Eat Your Greens. “What you feed will grow,” Bridgewater says, which is why diet is so important. “Plant fibers are definitely beneficial for the gut bacteria. They tend to make the best bacteria grow.”
Manage the Stress, Ladies. Bridgewater and her research team found that when female mice are under stress, their gut microbiota are harmed. If the stressful conditions are chronic, the changes may persist. “That suggests it’s worth making the effort to manage and reduce stress,” says Bridgewater, “not just endure it.”
Balance Antibiotics. While Bridgewater readily champions antibiotics as godsends of modern medicine, she recommends using them sparingly and being strategic. And, with the guidance of your doctor, you might consider taking a probiotic.
Be Consistent. To be effective, a high-fiber diet needs to be a lifestyle change. “You can’t just go on a diet for a couple of months, have [your gut microbiome] change, and then go back [to your old diet],” says Bridgewater. “[Your microbiome] will go back, just as quickly.”
Meet Your Bacteria
In the thriving city of our guts, there are trillions of bacteria, living, working, and eating.
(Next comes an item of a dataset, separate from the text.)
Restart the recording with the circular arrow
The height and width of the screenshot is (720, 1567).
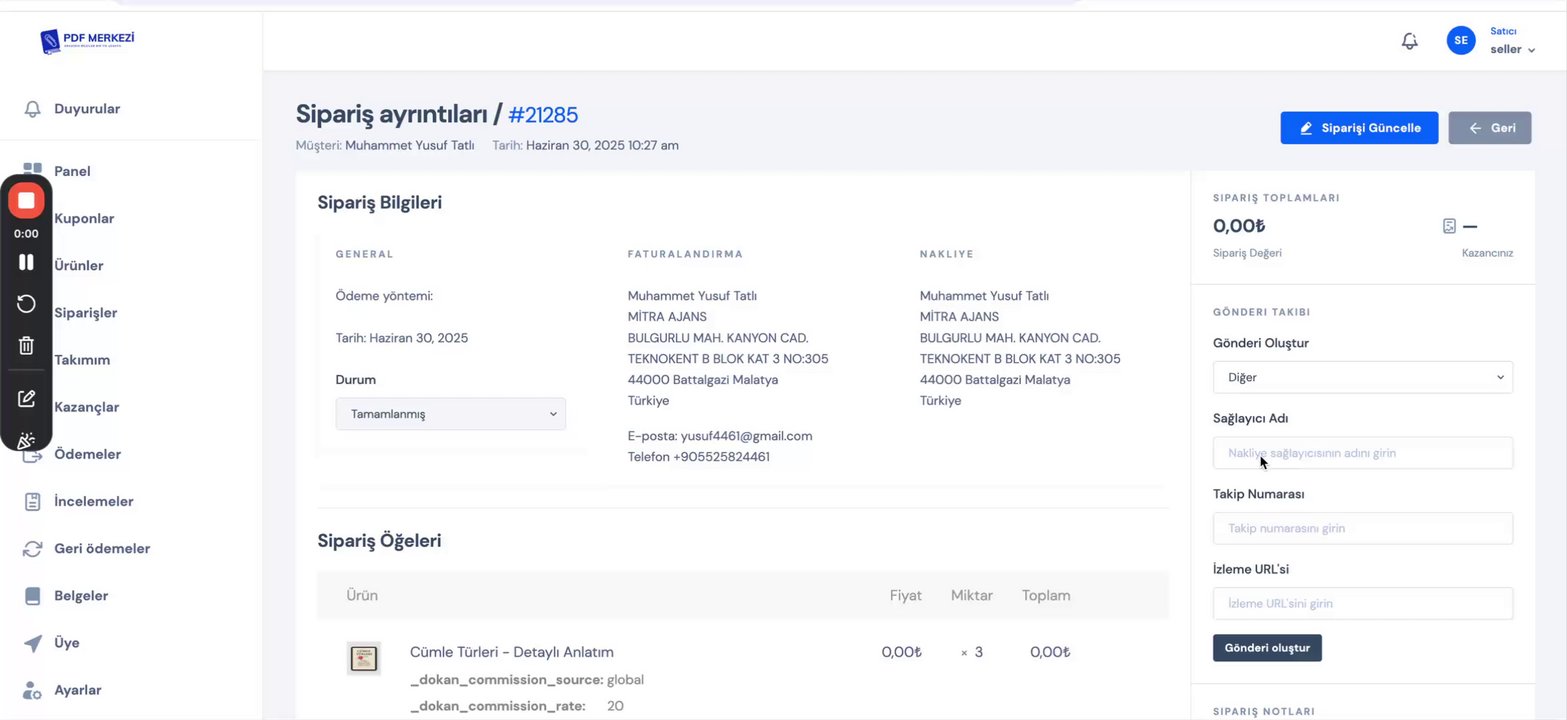pyautogui.click(x=27, y=304)
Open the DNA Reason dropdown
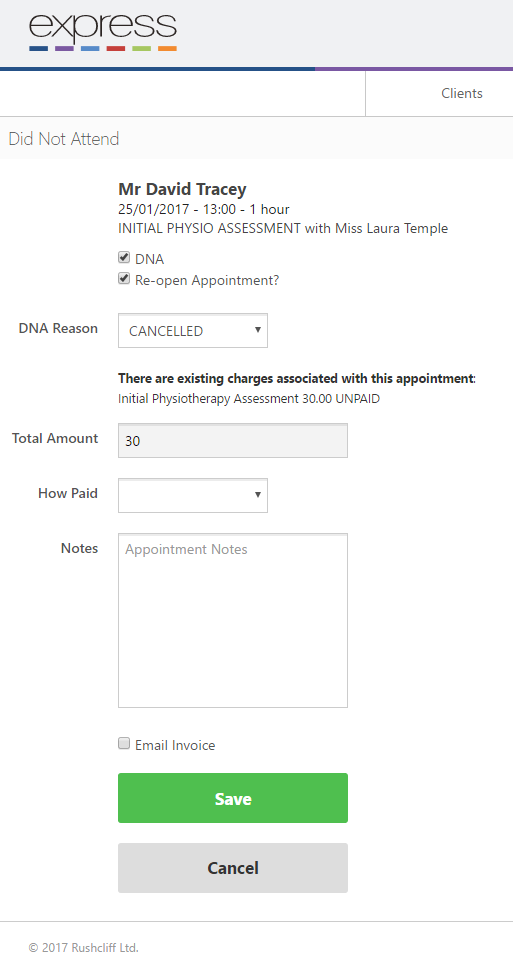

Some are delinquent troublemakers, causing quick and intense illness, while other bad guys fly under the radar, slowly making us sick without our knowing it. Still others are some of the hardest workers in our bodies, breaking down indigestible nutrients for us to consume and fighting off some of the more nefarious bacteria. Here are a few of the different bacteria that call our gut home:
Bacteroidetes: One of the most common types of bacteria in the human gut, the bacteroidetes are a family (phylum, if you want to get technical) of bacteria that thrive on fiber and complex sugars. They help us break down proteins and carbohydrates. People with high levels of bacteroidetes tend to be leaner.
Firmicutes: The fat-loving firmicutes are also very common. Firmicutes are masters at getting more calories out of food than the body cells could do on their own. They tend to be more abundant in overweight people.
Bilophila wadsworthia: This is one of the criminal bacteria that sometimes find housing in the human gut. Large communities of this bacteria cause irritable bowel syndrome and other digestive problems.
Bacteroides fragilis: If studies with mice hold true for people with autism, the presence of this bacterium may help hosts who struggle with social deficits, anxiety, and repetitive behaviors.
Lactobacillus rhamnosus: Though the effect is not yet proven in humans, this bacterium is believed to be associated with lower rates of anxiety- and depression-related behaviors in their hosts.